Robert, en cambio, parecía no demostrar mucha curiosidad por ella. La dejaba ser. Si se la encontraba en la calle apenas le preguntaba por su día. Por las noches, ella lo escuchaba escribir hasta la madrugada. Cada tanto se oían sus pasos en la cocina (¿leche? ¿Jugo de naranja? ¿Vino?) y luego volvía a su escritorio a seguir trabajando. Ella tampoco hacía preguntas. Si escribía un nuevo libro o correos furiosos a una ex, no podía saberlo y, francamente, no le interesaba. Su rol no era el del fantasma celoso.
Los domingos se levantaba temprano (él, ella lo escuchaba desde su cama), iba a la ducha (se tomaba su tiempo) y luego salía de casa (¿al supermercado?, ¿a correr? Tampoco sabía). Esas eran sus horas felices (siempre más de una, a veces incluso tres), horas en que Rebeca subía a la casa principal y recorría la vida de Robert como si se tratara de su museo favorito. Aquí duerme Robert Stain: fíjense en la cantidad de almohadones que usa, en los cinco libros apilados en la mesita de noche y el vaso de agua a medio tomar. En el suelo están sus zapatos (bastante pequeños) y una bata con sus iniciales grabadas en el pecho. Aquí escribe Robert Stain. Podemos ver su computadora abierta en una página en blanco y un par de libretas de apuntes (Moleskine, negras, con líneas). Los libros, en los estantes, están ordenados alfabéticamente. Podemos ver su Ipod conectado a un equipo de música (Rebeca no necesita prenderlo, sabe que estuvo escuchando Las Variaciones Goldberg de Bach y eso le trae un gusto indescriptible). Aquí descansa Robert Stain: ése en la esquina es su sillón favorito.
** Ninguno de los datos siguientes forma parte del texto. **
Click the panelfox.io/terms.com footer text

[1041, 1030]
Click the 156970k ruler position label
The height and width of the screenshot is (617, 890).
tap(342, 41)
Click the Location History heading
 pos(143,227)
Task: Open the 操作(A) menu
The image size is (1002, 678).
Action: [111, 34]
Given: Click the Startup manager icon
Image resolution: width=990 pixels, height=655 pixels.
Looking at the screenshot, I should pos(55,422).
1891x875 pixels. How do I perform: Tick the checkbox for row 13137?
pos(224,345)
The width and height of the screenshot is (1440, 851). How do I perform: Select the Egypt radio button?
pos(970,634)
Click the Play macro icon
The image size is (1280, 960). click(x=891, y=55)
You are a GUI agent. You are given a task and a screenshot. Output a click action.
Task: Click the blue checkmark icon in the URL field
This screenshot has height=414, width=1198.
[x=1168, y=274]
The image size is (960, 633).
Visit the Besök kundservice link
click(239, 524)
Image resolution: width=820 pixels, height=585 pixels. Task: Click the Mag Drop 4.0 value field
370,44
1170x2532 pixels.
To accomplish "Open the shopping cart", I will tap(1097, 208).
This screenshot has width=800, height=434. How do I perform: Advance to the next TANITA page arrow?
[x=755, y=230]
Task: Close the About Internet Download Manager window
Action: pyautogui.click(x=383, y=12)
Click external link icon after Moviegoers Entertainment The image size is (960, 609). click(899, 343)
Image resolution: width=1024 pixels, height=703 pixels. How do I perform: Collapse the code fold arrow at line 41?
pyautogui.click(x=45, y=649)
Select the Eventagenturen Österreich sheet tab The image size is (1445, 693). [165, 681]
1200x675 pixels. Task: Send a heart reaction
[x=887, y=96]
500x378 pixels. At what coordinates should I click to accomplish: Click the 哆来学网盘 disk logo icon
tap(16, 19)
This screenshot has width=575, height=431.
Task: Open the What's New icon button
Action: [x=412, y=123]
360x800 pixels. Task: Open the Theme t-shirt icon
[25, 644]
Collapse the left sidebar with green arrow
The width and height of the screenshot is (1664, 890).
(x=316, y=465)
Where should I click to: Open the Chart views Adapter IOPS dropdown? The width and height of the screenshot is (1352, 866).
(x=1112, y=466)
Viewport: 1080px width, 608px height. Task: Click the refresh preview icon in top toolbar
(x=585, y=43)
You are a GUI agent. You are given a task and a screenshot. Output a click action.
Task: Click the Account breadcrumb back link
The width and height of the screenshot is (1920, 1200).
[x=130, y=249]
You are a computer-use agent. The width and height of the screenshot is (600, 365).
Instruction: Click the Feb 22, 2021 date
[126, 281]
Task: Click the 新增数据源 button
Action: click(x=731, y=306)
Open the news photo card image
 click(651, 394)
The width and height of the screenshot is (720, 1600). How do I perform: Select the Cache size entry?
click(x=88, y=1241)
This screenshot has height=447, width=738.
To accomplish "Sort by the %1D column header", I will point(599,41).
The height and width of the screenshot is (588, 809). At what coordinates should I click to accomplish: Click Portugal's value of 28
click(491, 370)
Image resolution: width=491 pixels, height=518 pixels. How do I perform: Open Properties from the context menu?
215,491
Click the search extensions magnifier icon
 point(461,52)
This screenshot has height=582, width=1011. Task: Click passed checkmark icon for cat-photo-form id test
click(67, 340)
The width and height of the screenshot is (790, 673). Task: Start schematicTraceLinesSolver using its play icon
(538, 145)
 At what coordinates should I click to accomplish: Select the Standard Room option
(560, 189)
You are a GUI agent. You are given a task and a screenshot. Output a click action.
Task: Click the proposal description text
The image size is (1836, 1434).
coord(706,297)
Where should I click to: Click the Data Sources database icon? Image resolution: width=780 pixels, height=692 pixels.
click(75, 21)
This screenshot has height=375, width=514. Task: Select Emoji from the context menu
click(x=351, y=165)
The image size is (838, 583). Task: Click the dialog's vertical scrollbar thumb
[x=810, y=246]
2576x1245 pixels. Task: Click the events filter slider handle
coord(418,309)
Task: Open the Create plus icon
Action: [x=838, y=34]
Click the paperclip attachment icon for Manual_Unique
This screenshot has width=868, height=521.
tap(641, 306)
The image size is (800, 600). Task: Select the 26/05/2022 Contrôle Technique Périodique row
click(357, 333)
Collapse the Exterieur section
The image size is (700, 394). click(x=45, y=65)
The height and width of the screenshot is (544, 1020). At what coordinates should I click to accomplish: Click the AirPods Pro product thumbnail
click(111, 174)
A Rebeca siempre le ha gustado visitar las casas de gente famosa. Escritores, actores, y sacarle fotos a camas, sillas y vistas desde la ventana del baño. Flash, flash, flash. La cotidianeidad congelada. Aquí vivió, aquí durmió, aquí murió. Y llevarse un par de postales para dejarlas olvidadas para siempre en un cajón. En cambio, si alguien quisiera recorrer la vida de Rebeca, tendría que armarse de un mapa e improvisar el museo en distintas estaciones, con marcadores temporales cada vez más breves. Aquí vivió Rebeca N. desde el 15 al 19 de mayo. Aquí vivió Rebeca N. desde el 19 de mayo al 15 de junio. Sus “aquí” no marcaban el tiempo. No lo suficiente. Apenas un subrayado hecho con lápiz grafito (y que se podía borrar con solo apoyar un poco la mano o pasarlo a llevar con el brazo).
Al terminar la sesión todos se comprometen a cumplir pequeñas metas. La de Rebeca es contarle, al menos a una persona más, la verdad de su situación. La idea es, de a poquito, ir llegando hasta los padres. Y quizás volver a casa. A una casa. A su casa.
Todos se comprometen. Todos aplauden. Probablemente pocos piensan en cumplir.
Rebeca camina hacia la parada de autobús. Enrique avanza junto a ella. No se miran. Enciende un cigarro y ella se pregunta si acaso no lo habrá robado de su último apartamento. Sonríe pero él no alcanza a verla.
Rebeca N. estuvo aquí de las seis a las siete y media de la tarde.